• _WHAT NEEDS TO BE DONE_:
Could you copy every line of the data that contains the word "green"?

• _GIVEN ENTRIES_:
—————

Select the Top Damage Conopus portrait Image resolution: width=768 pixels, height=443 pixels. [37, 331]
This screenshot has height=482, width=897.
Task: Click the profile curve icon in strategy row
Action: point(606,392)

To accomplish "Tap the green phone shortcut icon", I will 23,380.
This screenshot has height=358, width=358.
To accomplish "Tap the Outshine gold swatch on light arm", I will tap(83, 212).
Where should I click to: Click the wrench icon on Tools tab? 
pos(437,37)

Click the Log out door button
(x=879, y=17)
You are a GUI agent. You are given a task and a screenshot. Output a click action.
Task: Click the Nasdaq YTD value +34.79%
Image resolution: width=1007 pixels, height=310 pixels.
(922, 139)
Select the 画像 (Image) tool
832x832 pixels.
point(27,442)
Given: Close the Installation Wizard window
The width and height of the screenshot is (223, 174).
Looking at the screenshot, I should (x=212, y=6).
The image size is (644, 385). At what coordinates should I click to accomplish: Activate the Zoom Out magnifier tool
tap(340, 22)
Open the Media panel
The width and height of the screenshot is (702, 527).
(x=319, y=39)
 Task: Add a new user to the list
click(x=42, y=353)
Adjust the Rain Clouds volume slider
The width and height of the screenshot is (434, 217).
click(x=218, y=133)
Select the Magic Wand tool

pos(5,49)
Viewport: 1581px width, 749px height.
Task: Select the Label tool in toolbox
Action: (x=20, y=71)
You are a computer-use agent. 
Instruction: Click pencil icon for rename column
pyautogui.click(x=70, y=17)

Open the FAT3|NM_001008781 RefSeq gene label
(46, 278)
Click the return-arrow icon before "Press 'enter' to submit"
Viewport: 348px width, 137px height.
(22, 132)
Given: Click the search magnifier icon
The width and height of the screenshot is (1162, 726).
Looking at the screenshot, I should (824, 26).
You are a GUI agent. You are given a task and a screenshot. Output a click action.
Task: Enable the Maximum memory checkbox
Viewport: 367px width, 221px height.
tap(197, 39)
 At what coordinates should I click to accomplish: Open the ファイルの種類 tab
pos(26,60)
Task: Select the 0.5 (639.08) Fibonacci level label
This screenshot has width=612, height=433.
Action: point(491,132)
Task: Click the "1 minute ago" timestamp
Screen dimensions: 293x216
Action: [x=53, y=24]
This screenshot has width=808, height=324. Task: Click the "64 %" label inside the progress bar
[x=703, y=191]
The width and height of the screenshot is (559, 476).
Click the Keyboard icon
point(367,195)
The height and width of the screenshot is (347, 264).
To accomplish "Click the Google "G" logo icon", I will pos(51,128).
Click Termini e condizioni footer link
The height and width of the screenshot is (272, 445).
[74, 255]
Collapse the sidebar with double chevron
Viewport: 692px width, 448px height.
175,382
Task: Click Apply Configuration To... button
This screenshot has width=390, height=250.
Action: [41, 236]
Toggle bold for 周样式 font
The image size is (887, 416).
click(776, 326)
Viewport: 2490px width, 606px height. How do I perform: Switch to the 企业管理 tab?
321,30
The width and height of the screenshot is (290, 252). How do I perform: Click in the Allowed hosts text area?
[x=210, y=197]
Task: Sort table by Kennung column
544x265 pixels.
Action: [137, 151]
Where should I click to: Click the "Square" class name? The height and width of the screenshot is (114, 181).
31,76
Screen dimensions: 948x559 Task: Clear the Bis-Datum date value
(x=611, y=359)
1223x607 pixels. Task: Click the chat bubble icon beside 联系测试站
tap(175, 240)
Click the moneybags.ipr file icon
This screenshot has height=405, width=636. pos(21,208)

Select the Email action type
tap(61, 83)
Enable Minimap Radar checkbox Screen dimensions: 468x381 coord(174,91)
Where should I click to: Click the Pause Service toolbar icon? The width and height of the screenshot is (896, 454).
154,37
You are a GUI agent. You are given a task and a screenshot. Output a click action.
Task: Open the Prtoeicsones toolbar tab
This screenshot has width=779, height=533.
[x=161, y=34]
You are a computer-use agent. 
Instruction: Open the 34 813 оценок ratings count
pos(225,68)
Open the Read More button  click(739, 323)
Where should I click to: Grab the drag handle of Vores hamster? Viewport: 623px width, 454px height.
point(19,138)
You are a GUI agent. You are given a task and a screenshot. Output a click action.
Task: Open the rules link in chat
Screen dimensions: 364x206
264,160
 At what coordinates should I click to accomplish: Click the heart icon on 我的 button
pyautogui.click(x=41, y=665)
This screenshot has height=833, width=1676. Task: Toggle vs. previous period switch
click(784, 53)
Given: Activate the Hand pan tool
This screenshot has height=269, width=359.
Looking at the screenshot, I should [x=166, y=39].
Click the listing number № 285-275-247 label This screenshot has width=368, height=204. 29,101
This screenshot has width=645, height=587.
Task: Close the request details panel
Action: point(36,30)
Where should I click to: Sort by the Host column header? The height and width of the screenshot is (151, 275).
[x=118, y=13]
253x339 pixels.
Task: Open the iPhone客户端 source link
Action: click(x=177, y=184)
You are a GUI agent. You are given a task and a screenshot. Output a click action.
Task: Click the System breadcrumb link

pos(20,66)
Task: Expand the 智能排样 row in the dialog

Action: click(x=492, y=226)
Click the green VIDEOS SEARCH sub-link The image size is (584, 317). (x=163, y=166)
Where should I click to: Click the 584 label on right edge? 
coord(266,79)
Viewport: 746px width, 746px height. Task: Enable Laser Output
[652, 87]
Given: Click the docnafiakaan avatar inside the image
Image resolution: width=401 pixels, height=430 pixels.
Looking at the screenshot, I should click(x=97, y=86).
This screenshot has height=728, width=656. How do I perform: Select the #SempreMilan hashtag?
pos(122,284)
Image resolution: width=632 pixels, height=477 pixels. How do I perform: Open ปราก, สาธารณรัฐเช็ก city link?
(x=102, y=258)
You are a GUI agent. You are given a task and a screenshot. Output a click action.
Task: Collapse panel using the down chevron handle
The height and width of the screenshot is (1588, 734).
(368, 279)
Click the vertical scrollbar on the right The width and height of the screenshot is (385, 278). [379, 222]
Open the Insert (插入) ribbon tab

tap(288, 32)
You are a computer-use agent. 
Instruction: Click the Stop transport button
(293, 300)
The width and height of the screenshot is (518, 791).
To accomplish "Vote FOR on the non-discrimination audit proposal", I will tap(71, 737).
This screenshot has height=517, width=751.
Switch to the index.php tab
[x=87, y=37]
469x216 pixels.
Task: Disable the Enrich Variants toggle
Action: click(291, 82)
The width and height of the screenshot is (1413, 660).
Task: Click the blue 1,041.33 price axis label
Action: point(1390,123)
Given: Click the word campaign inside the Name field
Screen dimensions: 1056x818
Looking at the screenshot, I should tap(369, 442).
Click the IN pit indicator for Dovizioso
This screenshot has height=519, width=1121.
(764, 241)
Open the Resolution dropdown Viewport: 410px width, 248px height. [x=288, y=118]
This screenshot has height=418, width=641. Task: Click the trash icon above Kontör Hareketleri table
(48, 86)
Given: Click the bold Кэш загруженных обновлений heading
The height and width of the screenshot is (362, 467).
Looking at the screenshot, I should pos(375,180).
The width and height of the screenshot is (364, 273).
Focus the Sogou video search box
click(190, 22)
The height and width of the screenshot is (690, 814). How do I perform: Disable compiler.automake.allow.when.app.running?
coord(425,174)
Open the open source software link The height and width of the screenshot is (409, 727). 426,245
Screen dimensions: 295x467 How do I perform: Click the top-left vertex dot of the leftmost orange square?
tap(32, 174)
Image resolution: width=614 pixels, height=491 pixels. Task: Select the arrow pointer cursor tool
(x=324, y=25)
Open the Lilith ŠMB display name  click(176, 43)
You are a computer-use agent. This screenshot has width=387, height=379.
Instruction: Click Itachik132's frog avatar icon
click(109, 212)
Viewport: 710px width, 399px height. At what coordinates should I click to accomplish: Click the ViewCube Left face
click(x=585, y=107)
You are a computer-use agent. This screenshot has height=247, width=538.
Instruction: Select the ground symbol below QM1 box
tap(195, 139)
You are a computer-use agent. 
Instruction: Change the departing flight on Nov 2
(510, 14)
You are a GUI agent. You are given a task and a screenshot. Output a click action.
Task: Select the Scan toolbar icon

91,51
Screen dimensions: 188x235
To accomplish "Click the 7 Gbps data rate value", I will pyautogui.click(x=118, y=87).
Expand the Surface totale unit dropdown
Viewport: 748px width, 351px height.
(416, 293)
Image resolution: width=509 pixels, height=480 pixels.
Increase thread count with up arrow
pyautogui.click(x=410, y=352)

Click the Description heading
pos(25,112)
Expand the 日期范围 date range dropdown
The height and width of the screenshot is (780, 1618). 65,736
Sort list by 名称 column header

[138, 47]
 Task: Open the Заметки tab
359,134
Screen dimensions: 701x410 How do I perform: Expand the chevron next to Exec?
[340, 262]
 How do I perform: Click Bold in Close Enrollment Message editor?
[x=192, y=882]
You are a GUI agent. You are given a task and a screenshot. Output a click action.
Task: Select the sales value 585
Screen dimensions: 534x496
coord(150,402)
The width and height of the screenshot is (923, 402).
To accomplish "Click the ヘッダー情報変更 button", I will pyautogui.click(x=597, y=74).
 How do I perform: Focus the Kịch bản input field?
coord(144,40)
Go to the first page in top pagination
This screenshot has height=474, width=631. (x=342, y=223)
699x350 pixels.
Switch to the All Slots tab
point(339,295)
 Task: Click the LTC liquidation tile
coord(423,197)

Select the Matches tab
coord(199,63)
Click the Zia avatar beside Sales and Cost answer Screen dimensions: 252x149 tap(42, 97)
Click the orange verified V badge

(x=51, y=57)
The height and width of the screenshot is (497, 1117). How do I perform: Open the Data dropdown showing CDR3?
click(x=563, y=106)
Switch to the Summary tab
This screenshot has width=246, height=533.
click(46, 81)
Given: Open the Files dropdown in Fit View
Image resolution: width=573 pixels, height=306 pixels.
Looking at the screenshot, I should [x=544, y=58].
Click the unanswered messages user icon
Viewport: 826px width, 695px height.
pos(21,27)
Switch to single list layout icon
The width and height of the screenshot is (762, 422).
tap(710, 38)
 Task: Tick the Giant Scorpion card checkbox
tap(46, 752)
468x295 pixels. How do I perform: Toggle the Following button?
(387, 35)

—————

• _SOLUTION BELOW_:
To accomplish "Tap the green phone shortcut icon", I will 23,380.
Click the green VIDEOS SEARCH sub-link The image size is (584, 317). (x=163, y=166)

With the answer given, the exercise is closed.